輸入が増加しており韓国がコロナ禍の最悪期から脱出しつつあることは確かですが、雇用情勢の回復が見えません。もっとも雇用は最後に回復するなんていわれますので無理もないのですが。
韓国が未曾有の就職難に見舞われていることは、失業給付(日本で言ういわゆる失業保険)の支給額が全然減らないことからも明らかです。以下をご覧ください。
赤い点線が1兆ウォン(約970億円)に引いてあります。
2020年05月に1兆ウォンの大台に乗って高値を継続、10月~2021年01月に9,000億ウォン台となって、なんとか雇用も戻りつつあるのかと思いきや、2021年02月に再び「1兆149億ウォン」に増加。
03、04月は「1兆1,000億ウォン」を超えました。
非常にまずい状態が続いています。何度もご紹介していますが、失業給付を出している韓国の「雇用保険基金」は、よその基金から融資を受けないと存続できないという事実上破綻状態になっています。
また、雇用労働部のデータによれば、04月は失業給付の受給者は前月よりも8万8,000人(13.5%)増加して73万9,000人になりました。この人数は歴代2位の記録です。
韓国政府が金額制限の動き
このように失業給付の金額が高止まりして下がらないので、韓国政府は失業給付の金額を制限する動きを始めました。
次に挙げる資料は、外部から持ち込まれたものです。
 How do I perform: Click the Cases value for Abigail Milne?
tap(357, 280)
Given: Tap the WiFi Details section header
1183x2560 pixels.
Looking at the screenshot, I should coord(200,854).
・失業と認められるまでの時間を、これまでの1週間から4週間に伸ばす
もちろん、これは事実上枯渇した雇用保険基金をなんとかするための措置でもあります。
具体的には、直前の5年間で3回以上受給した人が対象となります。
3回目:10%減額
4回目:30%減額
5回目:40%減額
6回目:50%減額
とかなりのペナルティーです。ただ、就業と失業、失業給付を繰り返す受給者は年々増加傾向にあり、「2016~2020年失業給付の繰り返し需給の現況」という資料によると、5年間で3回以上失業給付を受けた人数は以下のように推移しています。
2018年:8万3,000人
2019年:8万7,000人
2020年:9万4,000人
社会的セーフティーネットはどこまで支援すべきかという難しい問題なわけですが、韓国の場合、雇用保険基金自体が「助けてくれー」な状況ですので政府の措置もやむなしかもしれません。
お金がないのは首もないのも同然――ですから。